Kansas is a divided state, at war between red and blue and purple. Even setting aside the battle between K‑State and KU, there’s a war between conservatives, Democrats, and moderate voters who used to think of themselves as moderates.
While the New York Times can only find time to mention that 6 year-old Nebraskans love Dick Cheney, and couldn’t find time to mention that he was in Kansas not to “feel the love,” but to shore up a faltering Congressman in Red America, others are seeing a shift in purple Kansas.
The Cook Political Report just moved the Kansas 2nd from “Solid Republican” to “Likely Republican,” expanding the field of competitive races, and raising the odds of a split congressional delegation. And Peter Slevin writes a profile of Kansas Democrats that actually discusses the state of the races here. Kansas GOP leaders come off looking fairly buffoonish:
Ron Freeman, executive director of the Kansas GOP, called the migrating candidates — Parkinson, Morrison and seven state House candidates, including one party-switching incumbent — “a simple case of political opportunism.”
Catch that? Incumbent office-holders are switching to the minority party because of opportunism. Sure.
Furthermore, SurveyUSA’s latest tracking poll on presidential approval suggests that 6 year-olds may be just about the only people who still care for the VP. Only four states give the President positive approval, and even North Dakota tends not to like him.

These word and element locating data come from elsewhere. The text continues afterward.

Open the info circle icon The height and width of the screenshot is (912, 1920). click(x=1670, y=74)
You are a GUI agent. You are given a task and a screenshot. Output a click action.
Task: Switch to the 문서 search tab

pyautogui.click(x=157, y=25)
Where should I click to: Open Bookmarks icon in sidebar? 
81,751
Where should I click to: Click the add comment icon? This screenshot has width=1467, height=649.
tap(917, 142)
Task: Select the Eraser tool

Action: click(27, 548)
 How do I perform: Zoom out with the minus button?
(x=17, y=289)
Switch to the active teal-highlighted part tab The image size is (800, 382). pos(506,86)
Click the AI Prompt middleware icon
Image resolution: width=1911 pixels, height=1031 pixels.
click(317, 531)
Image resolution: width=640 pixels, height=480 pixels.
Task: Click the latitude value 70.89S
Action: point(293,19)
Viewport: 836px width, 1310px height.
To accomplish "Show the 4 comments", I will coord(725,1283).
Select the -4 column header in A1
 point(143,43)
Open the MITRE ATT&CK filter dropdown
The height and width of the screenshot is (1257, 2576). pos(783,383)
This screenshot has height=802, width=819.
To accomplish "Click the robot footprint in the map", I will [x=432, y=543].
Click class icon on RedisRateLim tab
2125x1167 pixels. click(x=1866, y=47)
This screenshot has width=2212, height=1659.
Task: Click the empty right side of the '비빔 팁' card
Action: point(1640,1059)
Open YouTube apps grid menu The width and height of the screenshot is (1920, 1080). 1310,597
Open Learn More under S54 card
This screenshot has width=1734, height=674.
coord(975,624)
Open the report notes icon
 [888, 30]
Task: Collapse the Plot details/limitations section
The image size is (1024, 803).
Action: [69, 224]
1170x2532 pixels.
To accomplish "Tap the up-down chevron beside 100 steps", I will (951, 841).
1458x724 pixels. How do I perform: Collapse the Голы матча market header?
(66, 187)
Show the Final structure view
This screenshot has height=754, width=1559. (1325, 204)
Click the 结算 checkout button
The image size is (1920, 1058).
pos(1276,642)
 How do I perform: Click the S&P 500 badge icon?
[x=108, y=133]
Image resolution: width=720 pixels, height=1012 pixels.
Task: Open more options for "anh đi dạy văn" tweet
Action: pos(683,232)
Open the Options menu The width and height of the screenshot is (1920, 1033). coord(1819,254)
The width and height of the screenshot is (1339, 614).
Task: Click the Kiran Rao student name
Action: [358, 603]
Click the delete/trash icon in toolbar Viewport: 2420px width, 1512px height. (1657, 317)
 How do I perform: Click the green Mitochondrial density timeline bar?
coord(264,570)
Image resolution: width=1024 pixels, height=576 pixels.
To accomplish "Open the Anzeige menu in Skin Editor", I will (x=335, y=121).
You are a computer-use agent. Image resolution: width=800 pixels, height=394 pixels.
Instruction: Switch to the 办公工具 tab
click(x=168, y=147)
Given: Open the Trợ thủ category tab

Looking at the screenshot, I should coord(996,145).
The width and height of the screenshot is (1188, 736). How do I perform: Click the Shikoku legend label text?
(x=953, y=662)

Kansas has slipped down to the 19th most approving state, with only 41% approval, 57% disapproving. We’ve seen this number bouncing around a lot since the summer, with 15 point swings in net approval coming every month or so.
Approval among Republicans has been varying less and less, though it shifted 18 points this time (it jumped 24% last month). Democratic disapproval has been steadily enormous, and actually eased off this month, with net approval ticking up 7%. Independent disapproval was steady around 34% net disapproval. It seems to be settling down to a level substantially less supportive than it was when the fluctuations started in the summer.
Conservative net approval dropped 24%. Moderate approval has been fairly steady, so the 9% drop in net approval is significant, and shifts in opinion among moderates is important for election outcomes.
Approval in western Kansas is leveling out at around 50–50, as is approval in Wichita. Eastern Kansas returned to net 27% disapproval after a single month at 8%.
Over all, Kansas is getting pretty purple.